Handling Missing Data | DiamondClover

Edit me

Introduction

Sometimes our dataset may have missing data that we will want to handle A simple way to deal with missing data is to enter the average of the rest of the column and replace it.

To do this we can import scikit learns Imputer class from the preprocessing sub-class which will help take care of the missing data.

The Sckit Learn library is a library used to make machine learning models.

from sklearn.preprocessing import Imputer

Handling the missing data

Create object of the Imputer class: - missing_values = 'NaN' : Placeholder for misisng values that will be replaced by the Imputer class - strategy='mean' : Take the mean of the columns. - axis = 0 : Takes the mean of the column. axis=1 takes mean of the rows

imputer = Imputer(missing_values = 'NaN', strategy = 'mean', axis = 0)

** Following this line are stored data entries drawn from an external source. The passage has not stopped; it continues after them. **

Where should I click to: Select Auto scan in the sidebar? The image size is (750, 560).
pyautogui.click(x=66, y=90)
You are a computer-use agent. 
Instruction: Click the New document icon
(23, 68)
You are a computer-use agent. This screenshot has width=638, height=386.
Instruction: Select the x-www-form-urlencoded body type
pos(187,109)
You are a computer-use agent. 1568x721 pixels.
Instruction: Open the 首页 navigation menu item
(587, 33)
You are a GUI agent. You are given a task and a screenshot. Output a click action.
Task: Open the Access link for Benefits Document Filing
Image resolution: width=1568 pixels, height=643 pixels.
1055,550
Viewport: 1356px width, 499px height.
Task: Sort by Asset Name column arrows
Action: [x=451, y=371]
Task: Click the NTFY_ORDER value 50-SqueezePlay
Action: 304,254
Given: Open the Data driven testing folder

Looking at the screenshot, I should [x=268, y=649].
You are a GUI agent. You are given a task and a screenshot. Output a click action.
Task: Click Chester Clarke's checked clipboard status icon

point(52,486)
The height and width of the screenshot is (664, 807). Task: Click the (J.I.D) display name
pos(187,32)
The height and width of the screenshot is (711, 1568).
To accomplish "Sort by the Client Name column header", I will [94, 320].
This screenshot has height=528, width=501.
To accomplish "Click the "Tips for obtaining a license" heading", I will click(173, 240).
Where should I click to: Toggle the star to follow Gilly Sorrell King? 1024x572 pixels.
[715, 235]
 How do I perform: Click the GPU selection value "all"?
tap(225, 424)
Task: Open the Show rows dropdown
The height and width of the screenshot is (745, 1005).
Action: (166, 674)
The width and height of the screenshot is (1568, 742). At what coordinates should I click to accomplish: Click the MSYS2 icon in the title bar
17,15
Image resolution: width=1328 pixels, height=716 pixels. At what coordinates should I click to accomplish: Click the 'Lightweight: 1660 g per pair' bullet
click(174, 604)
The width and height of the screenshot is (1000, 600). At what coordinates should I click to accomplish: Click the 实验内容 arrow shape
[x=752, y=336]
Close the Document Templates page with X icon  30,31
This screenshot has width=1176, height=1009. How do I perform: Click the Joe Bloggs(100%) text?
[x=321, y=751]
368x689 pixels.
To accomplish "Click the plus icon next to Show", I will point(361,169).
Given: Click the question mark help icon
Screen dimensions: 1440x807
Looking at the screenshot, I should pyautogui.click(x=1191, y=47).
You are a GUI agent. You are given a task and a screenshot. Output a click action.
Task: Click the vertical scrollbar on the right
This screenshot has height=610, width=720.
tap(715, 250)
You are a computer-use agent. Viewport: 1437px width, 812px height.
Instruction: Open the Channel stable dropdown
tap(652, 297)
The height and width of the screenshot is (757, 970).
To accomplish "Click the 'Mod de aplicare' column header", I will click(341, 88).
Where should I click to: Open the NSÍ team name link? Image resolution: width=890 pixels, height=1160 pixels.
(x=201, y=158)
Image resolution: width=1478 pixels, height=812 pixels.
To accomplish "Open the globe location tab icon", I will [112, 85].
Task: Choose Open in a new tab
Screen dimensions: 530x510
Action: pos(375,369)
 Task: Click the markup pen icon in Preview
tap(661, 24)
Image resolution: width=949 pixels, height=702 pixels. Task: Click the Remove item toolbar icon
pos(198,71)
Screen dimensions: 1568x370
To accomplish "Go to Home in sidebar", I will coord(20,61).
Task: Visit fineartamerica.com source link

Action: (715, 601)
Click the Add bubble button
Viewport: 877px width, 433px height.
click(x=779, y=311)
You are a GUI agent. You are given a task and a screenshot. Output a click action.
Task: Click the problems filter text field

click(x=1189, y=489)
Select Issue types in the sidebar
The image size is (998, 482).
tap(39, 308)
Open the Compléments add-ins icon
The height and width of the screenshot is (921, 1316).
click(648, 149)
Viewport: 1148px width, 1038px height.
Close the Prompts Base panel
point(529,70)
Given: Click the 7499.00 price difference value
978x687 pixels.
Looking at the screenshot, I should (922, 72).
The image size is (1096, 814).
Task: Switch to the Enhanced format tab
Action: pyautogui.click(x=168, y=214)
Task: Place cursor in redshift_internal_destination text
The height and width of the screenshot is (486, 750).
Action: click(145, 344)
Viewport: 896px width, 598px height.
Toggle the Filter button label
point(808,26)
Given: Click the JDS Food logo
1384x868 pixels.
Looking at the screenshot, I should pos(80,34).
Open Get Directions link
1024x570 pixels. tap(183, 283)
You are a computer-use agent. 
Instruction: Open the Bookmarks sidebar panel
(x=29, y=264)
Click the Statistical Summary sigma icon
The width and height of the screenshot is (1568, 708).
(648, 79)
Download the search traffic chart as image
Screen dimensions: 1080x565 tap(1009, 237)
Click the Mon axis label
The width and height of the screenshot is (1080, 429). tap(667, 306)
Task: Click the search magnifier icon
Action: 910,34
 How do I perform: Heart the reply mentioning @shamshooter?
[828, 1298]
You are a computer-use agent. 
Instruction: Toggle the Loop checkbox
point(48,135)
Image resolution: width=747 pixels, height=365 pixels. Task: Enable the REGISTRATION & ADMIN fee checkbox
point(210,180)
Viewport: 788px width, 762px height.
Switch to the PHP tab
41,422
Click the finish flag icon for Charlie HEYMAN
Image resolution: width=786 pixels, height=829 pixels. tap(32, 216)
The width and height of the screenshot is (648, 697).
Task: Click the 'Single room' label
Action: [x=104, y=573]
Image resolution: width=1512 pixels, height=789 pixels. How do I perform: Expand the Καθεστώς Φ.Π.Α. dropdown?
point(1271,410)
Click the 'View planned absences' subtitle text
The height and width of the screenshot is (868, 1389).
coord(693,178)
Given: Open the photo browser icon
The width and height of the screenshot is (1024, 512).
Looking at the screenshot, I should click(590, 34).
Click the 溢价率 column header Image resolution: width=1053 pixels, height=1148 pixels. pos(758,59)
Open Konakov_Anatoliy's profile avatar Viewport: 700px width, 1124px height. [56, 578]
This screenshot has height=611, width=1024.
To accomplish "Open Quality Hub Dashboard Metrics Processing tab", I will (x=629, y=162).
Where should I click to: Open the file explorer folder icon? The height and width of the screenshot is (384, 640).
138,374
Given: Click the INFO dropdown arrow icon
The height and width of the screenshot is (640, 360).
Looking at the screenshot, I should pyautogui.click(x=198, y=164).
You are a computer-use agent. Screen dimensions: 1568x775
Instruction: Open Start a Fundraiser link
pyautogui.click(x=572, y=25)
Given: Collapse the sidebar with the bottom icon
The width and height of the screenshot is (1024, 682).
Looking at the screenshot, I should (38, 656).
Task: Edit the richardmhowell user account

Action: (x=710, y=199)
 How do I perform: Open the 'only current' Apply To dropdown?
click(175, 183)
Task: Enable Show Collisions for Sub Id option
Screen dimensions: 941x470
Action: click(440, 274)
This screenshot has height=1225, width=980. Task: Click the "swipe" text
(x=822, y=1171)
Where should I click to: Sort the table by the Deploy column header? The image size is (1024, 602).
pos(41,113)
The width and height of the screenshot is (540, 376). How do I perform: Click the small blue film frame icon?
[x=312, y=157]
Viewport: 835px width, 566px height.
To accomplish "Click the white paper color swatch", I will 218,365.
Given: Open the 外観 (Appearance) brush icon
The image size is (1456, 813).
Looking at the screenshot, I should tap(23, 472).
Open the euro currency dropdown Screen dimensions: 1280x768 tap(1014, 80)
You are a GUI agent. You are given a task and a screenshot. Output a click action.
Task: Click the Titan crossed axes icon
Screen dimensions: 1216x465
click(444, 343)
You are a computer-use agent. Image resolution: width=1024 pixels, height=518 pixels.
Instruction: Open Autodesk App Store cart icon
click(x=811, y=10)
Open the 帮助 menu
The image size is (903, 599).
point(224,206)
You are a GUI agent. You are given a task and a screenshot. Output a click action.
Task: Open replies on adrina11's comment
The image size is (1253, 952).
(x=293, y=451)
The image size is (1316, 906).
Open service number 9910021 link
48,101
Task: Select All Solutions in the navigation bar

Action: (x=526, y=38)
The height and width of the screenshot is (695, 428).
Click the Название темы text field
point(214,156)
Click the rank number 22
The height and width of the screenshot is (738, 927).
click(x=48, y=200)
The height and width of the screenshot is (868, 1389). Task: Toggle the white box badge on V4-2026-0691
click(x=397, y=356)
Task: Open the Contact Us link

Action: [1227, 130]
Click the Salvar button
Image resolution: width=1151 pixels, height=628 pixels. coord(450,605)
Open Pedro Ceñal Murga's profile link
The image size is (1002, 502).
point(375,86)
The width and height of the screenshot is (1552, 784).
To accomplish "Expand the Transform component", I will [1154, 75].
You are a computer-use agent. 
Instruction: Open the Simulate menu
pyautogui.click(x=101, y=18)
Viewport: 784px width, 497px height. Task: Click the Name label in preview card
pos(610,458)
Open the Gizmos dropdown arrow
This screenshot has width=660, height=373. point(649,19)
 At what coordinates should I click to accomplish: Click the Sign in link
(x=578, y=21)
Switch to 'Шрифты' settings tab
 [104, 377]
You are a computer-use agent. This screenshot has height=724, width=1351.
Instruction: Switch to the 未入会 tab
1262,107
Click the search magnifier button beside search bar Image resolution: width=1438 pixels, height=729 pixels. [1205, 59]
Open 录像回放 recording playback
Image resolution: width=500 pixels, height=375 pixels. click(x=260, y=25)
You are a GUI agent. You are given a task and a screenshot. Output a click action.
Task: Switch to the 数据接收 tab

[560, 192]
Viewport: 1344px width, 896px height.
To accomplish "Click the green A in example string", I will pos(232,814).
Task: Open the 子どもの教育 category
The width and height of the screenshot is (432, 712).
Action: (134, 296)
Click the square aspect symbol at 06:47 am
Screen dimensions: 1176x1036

Next, fit the Imputer object to the part of the Dataset where we have to make the change, specifically in the X axis. Here, we want columns 1 and 2 with all the rows, so:

imputer = imputer.fit(X[:, 1:3])

Finally, replace the columns with missing data X[:, 1:3] to the transform method replaces the missing data with the mean of the column.

X[:, 1:3] = imputer.transform(X[:, 1:3])

Template for Handling Missing Data

#Taking care of missing data
from sklearn.preprocessing import Imputer
imputer = Imputer(missing_values = 'NaN', strategy = 'mean', axis = 0)
imputer = imputer.fit(X[:, 1:3])
X[:, 1:3] = imputer.transform(X[:, 1:3])